Texte source:

□ □ □ □

Rectifier le rythme de remplacement de la centrale énergétique cellulaire, la mitochondrie, telle est la nouvelle cible thérapeutique d’un groupe de recherche de l’Université Ben Gourion du Néguev. Diabète de type II, maladies dégénératives mais aussi cancer, les applications possibles sont innombrables.
Pour comprendre l’approche suivie par un groupe de l’Institut National de la Biotechnologie du Néguev (NIBN), faisons une analogie : les centrales énergétiques d’un pays, une fois construites, permettent d’alimenter celui-ci en électricité durant une période définie par leur durée de vie ; une fois leur durée de vie maximale atteinte, il est nécessaire de construire une nouvelle centrale sous peine de voir la multiplication des coupures impacter la vie et l’économie d’une partie du pays, voir du pays tout entier.
C’est exactement ce qui se passe chez les cellules pancréatiques bêtas impliquées dans le diabète de type II : leur centrales énergétiques, les mitochondries, vieillissent. Le rythme de remplacement des veilles mitochondries par des nouvelles est appelé turn-over. Or, chez les cellules bêtas des patients atteints de diabète II, ce turn-over est trop faible. Les cellules ne sont pas remplacées à temps, ce qui entraine des dysfonctionnements, puis la mort cellulaire.
Le projet dirigé par la Dr Fernanda Cerqueira et le Dr Las consiste à faire l’hypothèse que, si l’on rectifie le turn-over des cellules bêtas chez des patients atteints de diabète II, il serait possible d’empêcher leur apoptose et, in fine, de traiter la maladie. Néanmoins, un problème majeur se posait encore récemment : comment suivre le turn-over des mitochondries ? Si des solutions existent, elles sont rarement appropriées à la réalisation d’un criblage d’un très grand nombre de molécules issues d’une bibliothèque de candidats potentiels. Une récente avancée dans ce domaine a permis à l’équipe de développer un outil pour jouer ce rôle : une protéine-sonde. Jeune, cette protéine-sonde teint les mitochondries en vert fluorescent. Après 24h environ, elle devient rouge fluorescente. Cette fluorescence peut être automatiquement mesurée par un instrument optique et rend donc possible un criblage haut débit. Le ratio de mitochondries rouges sur vertes permet alors d’indiquer des variations dans le turn-over de ces mitochondries.

□ □ □ □

Extraits de données:
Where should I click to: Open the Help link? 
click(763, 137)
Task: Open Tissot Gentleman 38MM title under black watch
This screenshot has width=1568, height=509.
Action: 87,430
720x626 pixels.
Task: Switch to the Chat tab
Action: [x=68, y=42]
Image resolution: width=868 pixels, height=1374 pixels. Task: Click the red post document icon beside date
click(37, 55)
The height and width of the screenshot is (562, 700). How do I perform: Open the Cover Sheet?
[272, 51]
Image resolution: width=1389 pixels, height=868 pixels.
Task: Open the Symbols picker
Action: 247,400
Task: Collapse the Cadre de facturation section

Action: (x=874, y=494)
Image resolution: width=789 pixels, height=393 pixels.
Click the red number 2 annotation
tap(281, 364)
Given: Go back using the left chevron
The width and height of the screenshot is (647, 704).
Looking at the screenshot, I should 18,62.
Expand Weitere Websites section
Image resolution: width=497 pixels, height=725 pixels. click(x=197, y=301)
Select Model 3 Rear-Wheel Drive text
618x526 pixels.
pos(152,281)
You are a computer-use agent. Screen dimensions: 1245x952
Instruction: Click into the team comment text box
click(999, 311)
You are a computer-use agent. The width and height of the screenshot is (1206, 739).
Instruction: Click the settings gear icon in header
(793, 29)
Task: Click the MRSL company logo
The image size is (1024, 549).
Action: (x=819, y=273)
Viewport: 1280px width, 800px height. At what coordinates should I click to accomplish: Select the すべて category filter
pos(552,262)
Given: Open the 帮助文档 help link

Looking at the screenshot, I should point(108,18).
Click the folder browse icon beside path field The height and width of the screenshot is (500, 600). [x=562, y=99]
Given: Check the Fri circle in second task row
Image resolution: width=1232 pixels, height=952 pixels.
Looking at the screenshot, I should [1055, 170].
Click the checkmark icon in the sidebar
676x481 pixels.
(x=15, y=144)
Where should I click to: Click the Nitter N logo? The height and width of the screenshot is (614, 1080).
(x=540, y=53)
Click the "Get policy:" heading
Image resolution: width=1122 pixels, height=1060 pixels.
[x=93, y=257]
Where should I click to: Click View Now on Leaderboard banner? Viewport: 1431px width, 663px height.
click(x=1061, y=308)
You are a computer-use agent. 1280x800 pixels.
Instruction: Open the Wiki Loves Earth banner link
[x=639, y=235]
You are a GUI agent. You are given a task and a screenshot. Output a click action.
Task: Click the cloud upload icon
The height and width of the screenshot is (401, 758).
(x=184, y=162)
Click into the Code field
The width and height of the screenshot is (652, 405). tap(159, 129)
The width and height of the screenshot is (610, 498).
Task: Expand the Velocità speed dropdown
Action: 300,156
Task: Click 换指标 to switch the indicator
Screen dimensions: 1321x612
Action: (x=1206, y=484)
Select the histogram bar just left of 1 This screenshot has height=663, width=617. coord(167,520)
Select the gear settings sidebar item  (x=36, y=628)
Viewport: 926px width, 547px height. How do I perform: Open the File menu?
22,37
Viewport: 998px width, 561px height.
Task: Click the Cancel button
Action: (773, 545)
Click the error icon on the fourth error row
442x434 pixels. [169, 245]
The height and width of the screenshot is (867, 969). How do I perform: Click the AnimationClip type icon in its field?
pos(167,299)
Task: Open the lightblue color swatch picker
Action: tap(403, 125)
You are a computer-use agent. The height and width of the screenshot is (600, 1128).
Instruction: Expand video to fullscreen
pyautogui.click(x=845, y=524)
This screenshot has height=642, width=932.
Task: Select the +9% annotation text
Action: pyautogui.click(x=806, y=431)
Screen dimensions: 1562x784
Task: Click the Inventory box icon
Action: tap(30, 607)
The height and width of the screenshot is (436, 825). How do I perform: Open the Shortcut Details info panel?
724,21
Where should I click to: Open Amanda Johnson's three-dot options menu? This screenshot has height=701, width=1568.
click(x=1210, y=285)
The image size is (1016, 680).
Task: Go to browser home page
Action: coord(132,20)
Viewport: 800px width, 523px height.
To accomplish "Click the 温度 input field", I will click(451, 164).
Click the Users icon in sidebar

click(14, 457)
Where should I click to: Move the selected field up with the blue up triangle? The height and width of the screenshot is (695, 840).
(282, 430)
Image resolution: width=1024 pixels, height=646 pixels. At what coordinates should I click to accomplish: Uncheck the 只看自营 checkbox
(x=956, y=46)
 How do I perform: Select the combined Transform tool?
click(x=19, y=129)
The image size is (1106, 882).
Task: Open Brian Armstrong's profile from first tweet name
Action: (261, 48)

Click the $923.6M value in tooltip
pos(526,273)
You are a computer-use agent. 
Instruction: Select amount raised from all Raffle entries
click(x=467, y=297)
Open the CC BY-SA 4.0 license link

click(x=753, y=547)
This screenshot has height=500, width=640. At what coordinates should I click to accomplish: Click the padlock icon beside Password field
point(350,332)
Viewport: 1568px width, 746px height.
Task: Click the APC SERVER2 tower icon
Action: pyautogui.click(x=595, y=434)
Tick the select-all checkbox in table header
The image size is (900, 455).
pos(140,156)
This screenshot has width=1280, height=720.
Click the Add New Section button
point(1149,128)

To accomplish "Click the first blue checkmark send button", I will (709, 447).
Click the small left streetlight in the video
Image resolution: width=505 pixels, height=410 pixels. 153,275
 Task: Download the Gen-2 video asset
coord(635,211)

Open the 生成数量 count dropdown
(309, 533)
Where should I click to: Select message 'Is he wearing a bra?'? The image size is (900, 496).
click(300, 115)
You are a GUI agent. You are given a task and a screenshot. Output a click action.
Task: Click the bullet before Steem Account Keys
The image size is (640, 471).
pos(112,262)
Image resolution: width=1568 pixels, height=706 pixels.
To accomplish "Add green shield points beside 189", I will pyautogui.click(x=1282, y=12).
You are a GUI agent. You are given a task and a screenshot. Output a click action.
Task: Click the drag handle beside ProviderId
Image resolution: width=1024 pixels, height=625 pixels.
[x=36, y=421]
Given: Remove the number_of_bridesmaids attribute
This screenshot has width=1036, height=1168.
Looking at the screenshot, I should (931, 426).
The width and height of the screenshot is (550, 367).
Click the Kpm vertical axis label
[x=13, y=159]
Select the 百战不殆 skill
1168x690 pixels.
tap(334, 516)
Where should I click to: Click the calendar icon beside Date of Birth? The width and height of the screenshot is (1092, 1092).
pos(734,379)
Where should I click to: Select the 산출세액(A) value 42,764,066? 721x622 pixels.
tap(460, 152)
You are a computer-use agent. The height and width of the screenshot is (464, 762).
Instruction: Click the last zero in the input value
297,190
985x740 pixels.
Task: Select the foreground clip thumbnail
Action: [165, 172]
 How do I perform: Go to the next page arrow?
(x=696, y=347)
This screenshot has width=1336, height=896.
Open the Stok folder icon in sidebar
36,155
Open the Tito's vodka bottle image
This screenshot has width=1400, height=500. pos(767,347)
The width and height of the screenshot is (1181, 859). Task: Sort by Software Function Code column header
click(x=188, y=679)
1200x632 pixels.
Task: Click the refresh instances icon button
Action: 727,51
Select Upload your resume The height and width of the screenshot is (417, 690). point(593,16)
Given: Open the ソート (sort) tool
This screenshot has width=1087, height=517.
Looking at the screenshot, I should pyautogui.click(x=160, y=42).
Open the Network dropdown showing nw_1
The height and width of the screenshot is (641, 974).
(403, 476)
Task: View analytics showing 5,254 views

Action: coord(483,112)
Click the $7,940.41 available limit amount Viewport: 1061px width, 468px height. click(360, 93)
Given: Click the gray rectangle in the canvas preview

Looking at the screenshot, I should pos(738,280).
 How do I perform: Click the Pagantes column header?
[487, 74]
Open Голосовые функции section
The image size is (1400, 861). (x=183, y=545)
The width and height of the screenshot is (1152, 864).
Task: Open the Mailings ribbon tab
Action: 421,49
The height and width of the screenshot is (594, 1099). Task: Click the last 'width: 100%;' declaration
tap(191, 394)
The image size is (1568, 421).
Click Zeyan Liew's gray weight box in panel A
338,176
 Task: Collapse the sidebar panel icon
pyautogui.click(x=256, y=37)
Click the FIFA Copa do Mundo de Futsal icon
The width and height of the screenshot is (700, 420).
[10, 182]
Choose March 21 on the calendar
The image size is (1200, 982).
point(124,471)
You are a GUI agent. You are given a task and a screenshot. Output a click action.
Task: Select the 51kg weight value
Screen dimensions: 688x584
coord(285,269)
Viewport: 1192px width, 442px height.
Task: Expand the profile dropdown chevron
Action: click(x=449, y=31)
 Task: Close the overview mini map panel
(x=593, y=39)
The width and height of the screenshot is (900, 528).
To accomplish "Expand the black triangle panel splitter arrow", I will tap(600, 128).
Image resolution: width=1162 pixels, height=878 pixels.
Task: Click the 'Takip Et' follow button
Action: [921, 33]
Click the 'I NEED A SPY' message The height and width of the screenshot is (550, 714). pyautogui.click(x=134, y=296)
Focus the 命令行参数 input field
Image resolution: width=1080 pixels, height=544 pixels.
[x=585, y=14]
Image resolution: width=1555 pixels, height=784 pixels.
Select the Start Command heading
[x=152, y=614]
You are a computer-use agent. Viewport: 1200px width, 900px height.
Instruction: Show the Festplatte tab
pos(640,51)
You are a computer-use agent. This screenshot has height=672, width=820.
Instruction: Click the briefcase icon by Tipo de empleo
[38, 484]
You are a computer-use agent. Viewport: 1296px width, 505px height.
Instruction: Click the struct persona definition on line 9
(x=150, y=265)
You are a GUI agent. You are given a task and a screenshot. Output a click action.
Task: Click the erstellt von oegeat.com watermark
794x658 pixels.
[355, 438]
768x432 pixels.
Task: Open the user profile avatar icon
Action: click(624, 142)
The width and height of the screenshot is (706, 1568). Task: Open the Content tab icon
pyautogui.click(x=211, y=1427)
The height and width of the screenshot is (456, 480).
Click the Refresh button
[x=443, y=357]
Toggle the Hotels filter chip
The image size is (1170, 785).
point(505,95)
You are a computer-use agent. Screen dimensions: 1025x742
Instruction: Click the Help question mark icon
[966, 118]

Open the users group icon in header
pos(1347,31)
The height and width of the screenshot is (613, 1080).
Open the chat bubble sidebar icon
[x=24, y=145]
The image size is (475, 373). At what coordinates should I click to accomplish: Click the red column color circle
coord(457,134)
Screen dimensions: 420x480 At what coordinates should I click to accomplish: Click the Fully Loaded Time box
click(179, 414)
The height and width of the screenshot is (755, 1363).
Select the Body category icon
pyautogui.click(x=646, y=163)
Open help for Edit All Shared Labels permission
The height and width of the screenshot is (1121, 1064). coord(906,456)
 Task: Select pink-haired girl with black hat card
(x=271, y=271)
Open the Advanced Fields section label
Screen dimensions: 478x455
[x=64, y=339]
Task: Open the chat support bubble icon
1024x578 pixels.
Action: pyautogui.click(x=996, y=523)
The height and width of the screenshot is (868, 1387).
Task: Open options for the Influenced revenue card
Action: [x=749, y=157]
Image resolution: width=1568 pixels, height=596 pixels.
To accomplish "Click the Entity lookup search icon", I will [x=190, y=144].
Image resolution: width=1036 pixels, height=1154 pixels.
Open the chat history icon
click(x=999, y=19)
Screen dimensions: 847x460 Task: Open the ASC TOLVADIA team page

□ □ □ □

Tâches et exercices:
1. Recopiez le passage du texte sur les mitochondries allant de "Rectifier le rythme" à "pays tout entier.", en changeant "Néguev" en "Negev".
2. Répondez à ces questions d'après le texte sur les mitochondries.
(a) À quelle université appartient le groupe de recherche ?
(b) Quel nom donne-t-on au rythme de remplacement des vieilles mitochondries ?
(c) Au bout de combien de temps environ la protéine-sonde devient-elle rouge fluorescente ?
3. Reprenez la rédaction du texte sur le turn-over des mitochondries après sa dernière phrase.

Résultats par tâche:
1.
Rectifier le rythme de remplacement de la centrale énergétique cellulaire, la mitochondrie, telle est la nouvelle cible thérapeutique d’un groupe de recherche de l’Université Ben Gourion du Negev. Diabète de type II, maladies dégénératives mais aussi cancer, les applications possibles sont innombrables.
Pour comprendre l’approche suivie par un groupe de l’Institut National de la Biotechnologie du Negev (NIBN), faisons une analogie : les centrales énergétiques d’un pays, une fois construites, permettent d’alimenter celui-ci en électricité durant une période définie par leur durée de vie ; une fois leur durée de vie maximale atteinte, il est nécessaire de construire une nouvelle centrale sous peine de voir la multiplication des coupures impacter la vie et l’économie d’une partie du pays, voir du pays tout entier.

2.
(a) À l'Université Ben Gourion du Néguev.
(b) Le turn-over.
(c) Après 24h environ.

3.
Ainsi, l’équipe de chercheurs a récemment criblé toute la bibliothèque de candidats potentiels thérapeutiques de l’unité de recherche thérapeutique de l’INCPM (Centre National Israélien de Médecine Personnalisée) de l’Institut Weizmann, soit environ 20 000 molécules. Parmi ces 20 000 substances, seulement trois furent retenues (les résultats ne sont pas encore publiés) et font aujourd’hui l’objet d’analyses plus poussées afin de comprendre leur mécanisme d’action avec peut-être à la clef, la découverte d’une nouvelle voie thérapeutique pour des essais cliniques.
A noter qu’un faible turn-over mitochondriale est une conséquence connue du vieillissement et n’est pas seulement impliqué dans le diabète de type II mais aussi dans la plupart des maladies dégénératives, rendant ce projet d’autant plus intéressant. Par ailleurs, les chercheurs ont observé que certaines des molécules criblées avaient l’effet inverse, à savoir un ralentissement du turn-over des mitochondries. Or, l’accélération du turn-over est typique des cellules cancéreuses. Le groupe a donc décidé d’investiguer en parallèle ces 40 molécules pouvant potentiellement devenir des outils thérapeutiques anti-cancer.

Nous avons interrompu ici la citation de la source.